WHAT TO PRODUCE:
Every line of the records below that holds the word "agent" belongs in the answer.

RECORD EXCERPTS:
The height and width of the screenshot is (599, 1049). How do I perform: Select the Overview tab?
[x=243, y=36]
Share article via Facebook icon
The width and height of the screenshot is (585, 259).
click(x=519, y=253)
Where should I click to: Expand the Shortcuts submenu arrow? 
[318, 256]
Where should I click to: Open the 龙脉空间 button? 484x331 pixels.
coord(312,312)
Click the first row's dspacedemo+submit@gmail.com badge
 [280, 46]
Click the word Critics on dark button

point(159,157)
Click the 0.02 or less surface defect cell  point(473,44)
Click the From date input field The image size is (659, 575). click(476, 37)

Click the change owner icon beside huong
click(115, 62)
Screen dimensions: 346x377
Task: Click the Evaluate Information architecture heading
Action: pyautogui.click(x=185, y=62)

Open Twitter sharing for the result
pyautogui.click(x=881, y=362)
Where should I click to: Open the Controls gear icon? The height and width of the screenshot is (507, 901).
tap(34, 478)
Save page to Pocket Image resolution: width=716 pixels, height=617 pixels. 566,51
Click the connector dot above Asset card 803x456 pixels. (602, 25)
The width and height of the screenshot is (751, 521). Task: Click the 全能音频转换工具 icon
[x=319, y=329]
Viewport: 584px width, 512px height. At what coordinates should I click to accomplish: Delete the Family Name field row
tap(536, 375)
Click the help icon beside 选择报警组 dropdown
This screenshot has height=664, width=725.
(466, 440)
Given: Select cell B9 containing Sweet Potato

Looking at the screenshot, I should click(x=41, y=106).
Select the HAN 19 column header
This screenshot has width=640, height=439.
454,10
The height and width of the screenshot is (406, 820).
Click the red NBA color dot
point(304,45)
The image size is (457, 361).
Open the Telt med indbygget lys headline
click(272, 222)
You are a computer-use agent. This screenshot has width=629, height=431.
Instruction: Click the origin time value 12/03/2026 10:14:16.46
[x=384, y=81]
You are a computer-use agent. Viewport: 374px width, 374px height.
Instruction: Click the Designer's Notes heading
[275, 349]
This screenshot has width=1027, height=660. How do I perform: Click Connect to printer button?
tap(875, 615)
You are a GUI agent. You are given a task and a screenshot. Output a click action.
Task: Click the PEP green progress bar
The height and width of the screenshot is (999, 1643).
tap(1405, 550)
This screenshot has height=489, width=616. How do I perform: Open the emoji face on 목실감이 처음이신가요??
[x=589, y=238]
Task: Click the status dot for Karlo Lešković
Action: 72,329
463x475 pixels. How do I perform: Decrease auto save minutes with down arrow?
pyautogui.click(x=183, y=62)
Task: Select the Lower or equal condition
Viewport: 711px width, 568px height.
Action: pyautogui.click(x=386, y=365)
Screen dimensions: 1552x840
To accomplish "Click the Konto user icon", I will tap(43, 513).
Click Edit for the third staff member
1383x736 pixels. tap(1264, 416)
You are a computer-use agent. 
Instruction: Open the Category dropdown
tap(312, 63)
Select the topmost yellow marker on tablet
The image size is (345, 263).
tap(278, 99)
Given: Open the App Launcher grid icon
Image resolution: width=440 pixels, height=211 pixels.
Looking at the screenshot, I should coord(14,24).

RESPONSE:
You are a computer-use agent. This screenshot has width=629, height=431.
You are a computer-use agent. Viewport: 374px width, 374px height.
You are a GUI agent. You are given a task and a screenshot. Output a click action.
You are a computer-use agent. 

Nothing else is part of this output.